Problem:
Every entry must come back exactly as it was written.

(Records drawn from a dataset)

- Opening Delimiter -

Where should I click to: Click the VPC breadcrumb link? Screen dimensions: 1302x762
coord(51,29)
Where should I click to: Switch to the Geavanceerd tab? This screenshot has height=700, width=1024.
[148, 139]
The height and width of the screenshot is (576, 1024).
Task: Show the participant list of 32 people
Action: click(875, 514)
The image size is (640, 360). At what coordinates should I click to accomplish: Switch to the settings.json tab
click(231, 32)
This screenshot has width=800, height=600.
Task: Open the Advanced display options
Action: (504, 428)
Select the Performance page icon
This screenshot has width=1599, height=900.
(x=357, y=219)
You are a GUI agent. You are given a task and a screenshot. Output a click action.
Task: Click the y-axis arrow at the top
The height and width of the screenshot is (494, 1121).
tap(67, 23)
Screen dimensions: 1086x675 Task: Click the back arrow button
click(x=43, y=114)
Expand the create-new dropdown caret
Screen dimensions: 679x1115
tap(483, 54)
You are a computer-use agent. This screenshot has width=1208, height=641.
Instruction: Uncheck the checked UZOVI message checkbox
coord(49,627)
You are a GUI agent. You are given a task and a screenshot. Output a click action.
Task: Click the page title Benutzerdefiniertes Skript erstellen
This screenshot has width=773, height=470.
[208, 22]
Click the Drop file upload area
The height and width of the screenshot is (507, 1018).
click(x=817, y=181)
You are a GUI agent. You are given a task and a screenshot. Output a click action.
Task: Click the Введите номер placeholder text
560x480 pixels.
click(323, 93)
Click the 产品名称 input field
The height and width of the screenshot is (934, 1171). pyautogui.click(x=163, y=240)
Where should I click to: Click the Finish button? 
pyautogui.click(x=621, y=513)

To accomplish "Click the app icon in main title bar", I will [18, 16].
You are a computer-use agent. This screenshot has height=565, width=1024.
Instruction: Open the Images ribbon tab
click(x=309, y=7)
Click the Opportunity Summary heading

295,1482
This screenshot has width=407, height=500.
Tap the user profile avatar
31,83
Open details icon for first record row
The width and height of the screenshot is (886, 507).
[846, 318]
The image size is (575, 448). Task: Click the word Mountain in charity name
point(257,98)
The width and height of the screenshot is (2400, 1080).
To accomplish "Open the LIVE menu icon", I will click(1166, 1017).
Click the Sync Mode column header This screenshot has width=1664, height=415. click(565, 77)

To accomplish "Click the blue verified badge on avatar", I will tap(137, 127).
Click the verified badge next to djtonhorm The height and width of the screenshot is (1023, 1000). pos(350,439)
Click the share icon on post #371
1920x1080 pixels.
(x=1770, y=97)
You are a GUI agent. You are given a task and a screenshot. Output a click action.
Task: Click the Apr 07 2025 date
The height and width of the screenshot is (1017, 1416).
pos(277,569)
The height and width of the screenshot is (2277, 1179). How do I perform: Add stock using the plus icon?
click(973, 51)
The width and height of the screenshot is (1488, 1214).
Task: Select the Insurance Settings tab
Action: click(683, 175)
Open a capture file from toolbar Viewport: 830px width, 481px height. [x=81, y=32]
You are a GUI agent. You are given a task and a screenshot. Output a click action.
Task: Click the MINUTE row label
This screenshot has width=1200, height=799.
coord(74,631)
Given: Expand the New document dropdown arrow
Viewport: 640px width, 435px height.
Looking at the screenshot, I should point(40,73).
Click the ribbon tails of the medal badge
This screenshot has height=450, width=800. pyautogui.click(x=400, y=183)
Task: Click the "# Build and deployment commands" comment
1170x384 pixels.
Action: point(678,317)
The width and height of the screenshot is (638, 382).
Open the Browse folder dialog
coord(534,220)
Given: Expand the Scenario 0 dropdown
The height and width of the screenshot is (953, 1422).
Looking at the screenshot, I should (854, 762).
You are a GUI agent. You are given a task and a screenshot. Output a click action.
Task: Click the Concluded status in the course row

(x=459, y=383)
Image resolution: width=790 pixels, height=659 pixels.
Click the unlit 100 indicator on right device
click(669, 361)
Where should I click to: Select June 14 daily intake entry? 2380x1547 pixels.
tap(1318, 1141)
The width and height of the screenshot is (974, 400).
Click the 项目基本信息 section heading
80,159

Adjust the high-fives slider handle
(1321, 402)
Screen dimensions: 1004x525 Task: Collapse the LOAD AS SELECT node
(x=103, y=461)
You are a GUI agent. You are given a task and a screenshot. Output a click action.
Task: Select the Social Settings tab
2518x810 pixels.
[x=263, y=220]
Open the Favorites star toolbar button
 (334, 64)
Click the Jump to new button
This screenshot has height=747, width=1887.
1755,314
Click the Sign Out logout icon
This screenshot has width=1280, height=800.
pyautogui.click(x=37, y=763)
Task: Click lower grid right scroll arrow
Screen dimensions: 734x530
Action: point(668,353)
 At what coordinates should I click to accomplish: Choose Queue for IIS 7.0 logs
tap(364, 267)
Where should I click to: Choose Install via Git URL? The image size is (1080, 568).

- Closing Delimiter -

Answer box:
Where should I click to: Click the VPC breadcrumb link? Screen dimensions: 1302x762
coord(51,29)
Where should I click to: Switch to the Geavanceerd tab? This screenshot has height=700, width=1024.
[148, 139]
The height and width of the screenshot is (576, 1024).
Task: Show the participant list of 32 people
Action: click(875, 514)
The image size is (640, 360). At what coordinates should I click to accomplish: Switch to the settings.json tab
click(231, 32)
This screenshot has width=800, height=600.
Task: Open the Advanced display options
Action: (504, 428)
Select the Performance page icon
This screenshot has width=1599, height=900.
(x=357, y=219)
You are a GUI agent. You are given a task and a screenshot. Output a click action.
Task: Click the y-axis arrow at the top
The height and width of the screenshot is (494, 1121).
tap(67, 23)
Screen dimensions: 1086x675 Task: Click the back arrow button
click(x=43, y=114)
Expand the create-new dropdown caret
Screen dimensions: 679x1115
tap(483, 54)
You are a computer-use agent. This screenshot has width=1208, height=641.
Instruction: Uncheck the checked UZOVI message checkbox
coord(49,627)
You are a GUI agent. You are given a task and a screenshot. Output a click action.
Task: Click the page title Benutzerdefiniertes Skript erstellen
This screenshot has width=773, height=470.
[208, 22]
Click the Drop file upload area
The height and width of the screenshot is (507, 1018).
click(x=817, y=181)
You are a GUI agent. You are given a task and a screenshot. Output a click action.
Task: Click the Введите номер placeholder text
560x480 pixels.
click(323, 93)
Click the 产品名称 input field
The height and width of the screenshot is (934, 1171). pyautogui.click(x=163, y=240)
Where should I click to: Click the Finish button? 
pyautogui.click(x=621, y=513)

To accomplish "Click the app icon in main title bar", I will [18, 16].
You are a computer-use agent. This screenshot has height=565, width=1024.
Instruction: Open the Images ribbon tab
click(x=309, y=7)
Click the Opportunity Summary heading

295,1482
This screenshot has width=407, height=500.
Tap the user profile avatar
31,83
Open details icon for first record row
The width and height of the screenshot is (886, 507).
[846, 318]
The image size is (575, 448). Task: Click the word Mountain in charity name
point(257,98)
The width and height of the screenshot is (2400, 1080).
To accomplish "Open the LIVE menu icon", I will click(1166, 1017).
Click the Sync Mode column header This screenshot has width=1664, height=415. click(565, 77)

To accomplish "Click the blue verified badge on avatar", I will tap(137, 127).
Click the verified badge next to djtonhorm The height and width of the screenshot is (1023, 1000). pos(350,439)
Click the share icon on post #371
1920x1080 pixels.
(x=1770, y=97)
You are a GUI agent. You are given a task and a screenshot. Output a click action.
Task: Click the Apr 07 2025 date
The height and width of the screenshot is (1017, 1416).
pos(277,569)
The height and width of the screenshot is (2277, 1179). How do I perform: Add stock using the plus icon?
click(973, 51)
The width and height of the screenshot is (1488, 1214).
Task: Select the Insurance Settings tab
Action: click(683, 175)
Open a capture file from toolbar Viewport: 830px width, 481px height. [x=81, y=32]
You are a GUI agent. You are given a task and a screenshot. Output a click action.
Task: Click the MINUTE row label
This screenshot has width=1200, height=799.
coord(74,631)
Given: Expand the New document dropdown arrow
Viewport: 640px width, 435px height.
Looking at the screenshot, I should point(40,73).
Click the ribbon tails of the medal badge
This screenshot has height=450, width=800. pyautogui.click(x=400, y=183)
Task: Click the "# Build and deployment commands" comment
1170x384 pixels.
Action: point(678,317)
The width and height of the screenshot is (638, 382).
Open the Browse folder dialog
coord(534,220)
Given: Expand the Scenario 0 dropdown
The height and width of the screenshot is (953, 1422).
Looking at the screenshot, I should (854, 762).
You are a GUI agent. You are given a task and a screenshot. Output a click action.
Task: Click the Concluded status in the course row

(x=459, y=383)
Image resolution: width=790 pixels, height=659 pixels.
Click the unlit 100 indicator on right device
click(669, 361)
Where should I click to: Select June 14 daily intake entry? 2380x1547 pixels.
tap(1318, 1141)
The width and height of the screenshot is (974, 400).
Click the 项目基本信息 section heading
80,159

Adjust the high-fives slider handle
(1321, 402)
Screen dimensions: 1004x525 Task: Collapse the LOAD AS SELECT node
(x=103, y=461)
You are a GUI agent. You are given a task and a screenshot. Output a click action.
Task: Select the Social Settings tab
2518x810 pixels.
[x=263, y=220]
Open the Favorites star toolbar button
 (334, 64)
Click the Jump to new button
This screenshot has height=747, width=1887.
1755,314
Click the Sign Out logout icon
This screenshot has width=1280, height=800.
pyautogui.click(x=37, y=763)
Task: Click lower grid right scroll arrow
Screen dimensions: 734x530
Action: point(668,353)
 At what coordinates should I click to accomplish: Choose Queue for IIS 7.0 logs
tap(364, 267)
Where should I click to: Choose Install via Git URL? The image size is (1080, 568).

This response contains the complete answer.